▶ TEKS HALAMAN
Wednesday, January 9, 2008

Analisis Partai


PPP dan Eksistensi yang Kian Tergerus

SULTANI

Penetrasi kekuatan politik Partai Persatuan Pembangunan atau PPP yang cenderung terkonsentrasi di wilayah-wilayah dengan karakteristik pedesaan, pertanian, serta mengandalkan loyalitas etnik lokal dan kalangan berpendidikan rendah harus diubah jika partai ini ingin tetap eksis.

PPP dibentuk melalui fusi Partai NU, Partai Muslimin Indonesia, Partai Sarikat Islam Indonesia, dan Partai Islam Persatuan Tarbiyah Islamiyah. Kebijakan fusi diambil Soeharto untuk menyederhanakan jumlah partai politik dari 10 menjadi dua, ditambah Golongan Karya. PPP terbentuk pada 5 Januari 1973. Hingga kini, PPP sudah berkiprah 35 tahun dalam percaturan politik Indonesia.

Sejak tahun 1973, PPP sangat "diuntungkan" dengan eksklusivisme Islam yang melekat pada dirinya. Hampir semua kemenangan PPP dalam setiap pemilu disokong bagian massa Islam yang cenderung mengidentifikasikan identitas politik mereka dengan PPP. Hingga Pemilu 1997—pemilu terakhir rezim Orde Baru—PPP masih bisa mengumpulkan suara hingga 22,43 persen dari 113 juta pemilih.

Tergerusnya suara PPP mulai terasa ketika komponen-komponen pembentuk PPP selama ini keluar dan membentuk partai sendiri. Paling terasa adalah ketika sejumlah tokoh Nahdlatul Ulama (NU)—yang selama ini menjadi saka guru PPP—membentuk Partai Kebangkitan Bangsa (PKB). PPP kehilangan kekuatannya. Dalam Pemilu 1999, PPP hanya mendapat 10,71 persen suara, berkurang lebih dari separuh perolehan pada Pemilu 1997. Bahkan, pada Pemilu 2004 PPP kembali harus rela kehilangan suara sebesar 2 persen dari pemilu sebelumnya.

Mengacu pada Pemilu 1999, PPP berhasil mendapatkan kursi dari 24 provinsi dari 27 provinsi. Provinsi yang tidak memberikan kursi bagi PPP antara lain Bali, Irian Jaya, dan Timor Timur. Dari ke-24 provinsi itu, beberapa provinsi secara signifikan memenangkan PPP di tingkat kabupaten atau kota.

▶ DATA YANG DIBERIKAN

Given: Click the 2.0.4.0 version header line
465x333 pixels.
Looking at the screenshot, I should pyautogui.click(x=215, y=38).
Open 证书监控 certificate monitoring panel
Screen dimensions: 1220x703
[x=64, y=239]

▶ RINCIAN SOAL
Menurut teks tentang PPP di atas, partai apa saja yang difusikan untuk membentuk PPP? Sebutkan semuanya.

▶ PENYELESAIAN SOAL
- Partai NU
- Partai Muslimin Indonesia
- Partai Sarikat Islam Indonesia
- Partai Islam Persatuan Tarbiyah Islamiyah